According To One Key Measure, The Pandemic Never Happened (But Don’t Tell Stein Mart)

There’s been no shortage of attention paid this week to the S&P 500’s apparently imminent date with new all-time highs.

The total return version of the US benchmark hit the milestone Monday, and big-cap tech long ago put the pandemic plunge in the rearview on the way to summiting fresh peaks.

To be sure, the malaise on Main Street is well-documented. Almost nothing is back to pre-pandemic levels there. In fact, the number of Americans unemployed for at least 15 weeks jumped 4.692 million last month, the purportedly “good” July jobs report showed. That was a record.

But market participants have faith in the Fed — or at least faith in the central bank’s ability to engineer outcomes which look like “success” on measures that are, in many cases, totally meaningless to everyday people.

Indeed, you could easily argue that stocks themselves are wholly irrelevant to the vast majority of society, as I did in “These Markets Are Nihilists, Donny“.

Laments for the everyman/woman aside, another market-based measure of economic confidence retraced the entirety of its March COVID plunge Wednesday.

Following the release of July CPI data, 10-year breakevens pushed up to 1.67%. That, folks, means that according to one measure of inflation expectations, the pandemic never happened.

See? All fixed! That, despite concerns from naysayers that things like bankruptcies, defaults, and permanent business closures aren’t exactly consistent with a reflationary narrative.

“Banks won’t lend”, BofA’s Michael Hartnett said last week, noting that nearly three-quarters of loan officers reported tighter bank lending standards in Q2, representing the tightest conditions since the depths of the financial crisis.

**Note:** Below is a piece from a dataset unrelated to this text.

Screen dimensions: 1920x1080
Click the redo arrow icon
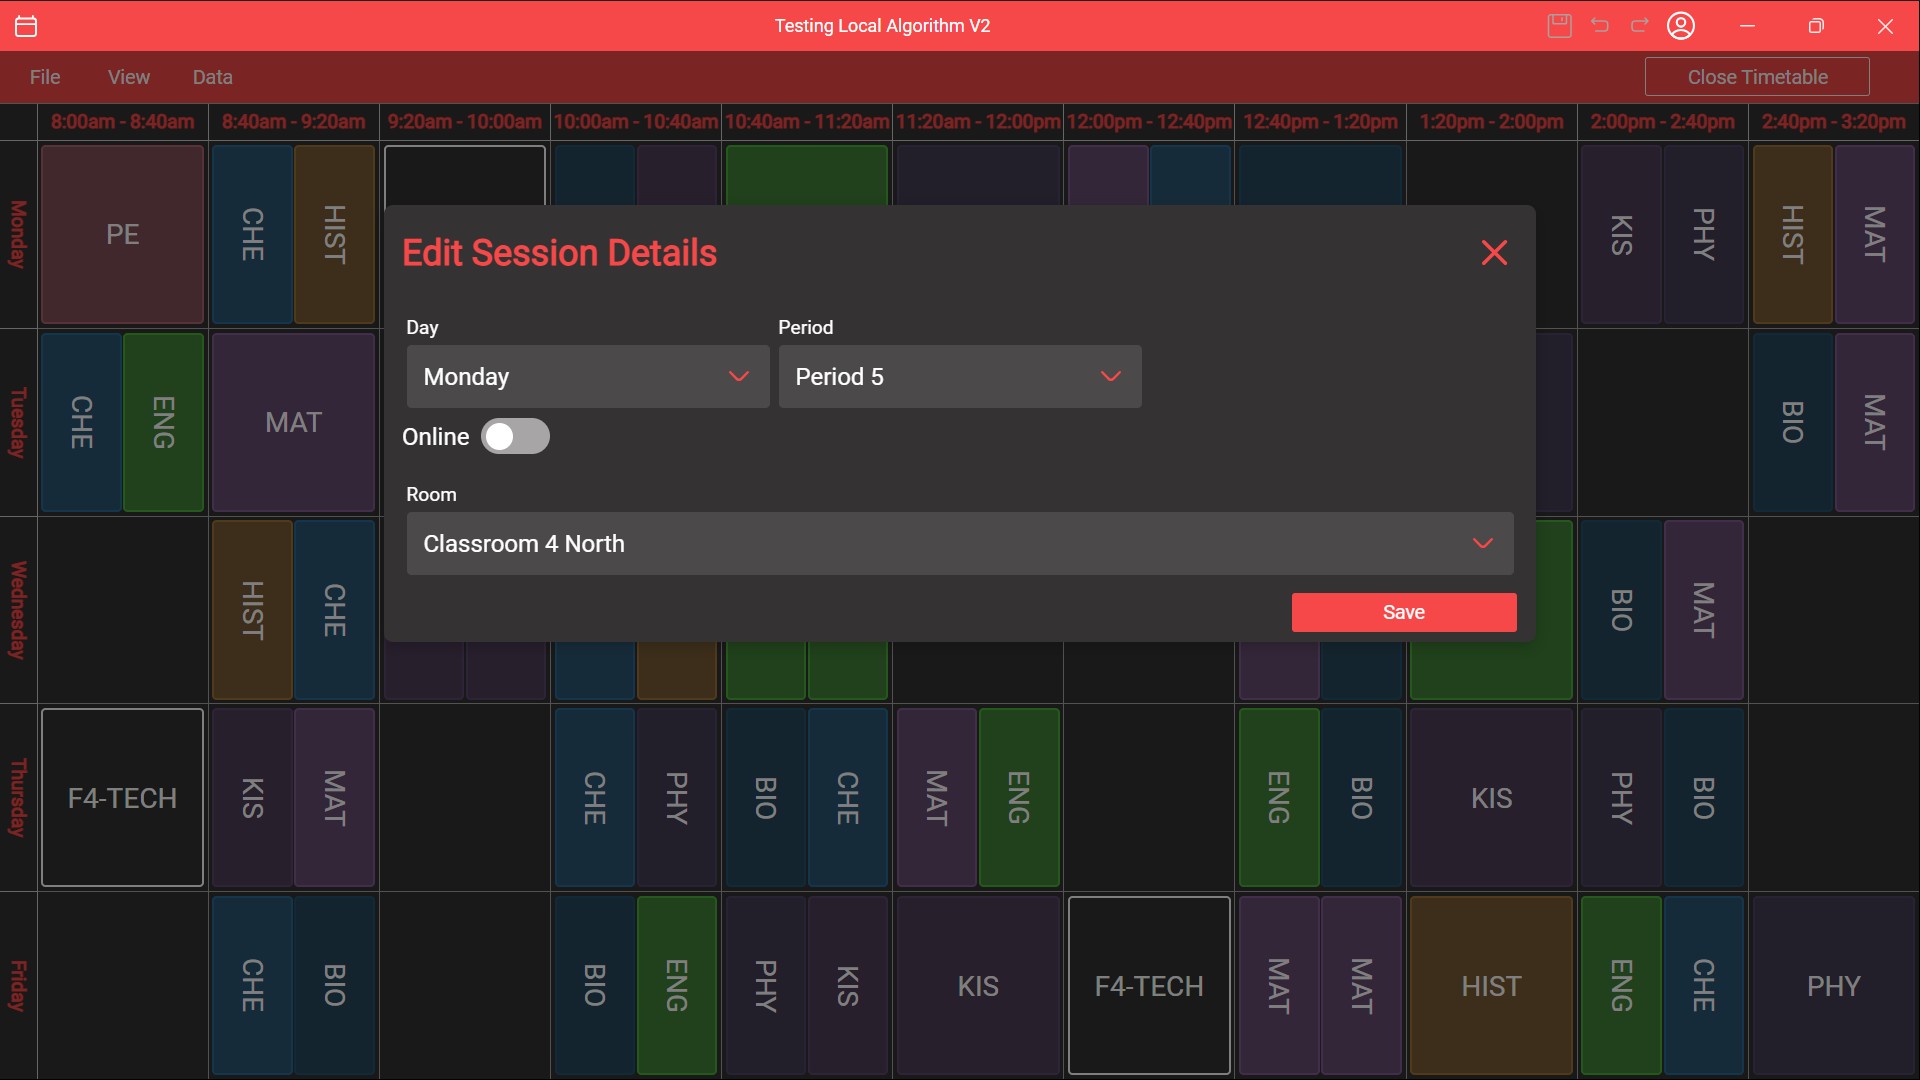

As Bloomberg’s excellent Sebastian Boyd points out, “that grind back higher in breakevens is a reflection of how effective the central bank’s measures have been in restoring economic confidence”.

That is most assuredly true. But when it comes to what the economy looks like, beauty is in the eye of the beholder.

It’s understandable that market participants dispassionately weigh factors like trillions in stimulus, upside data surprises, and central bank backstops when pricing assets.

But the view from Main Street is another matter entirely. Just ask Stein Mart, which filed for bankruptcy on Wednesday citing a lack of liquidity. The company said it intends to shutter a significant portion, if not all, of its brick-and-mortar stores.

The process of closing stores and liquidating has already begun.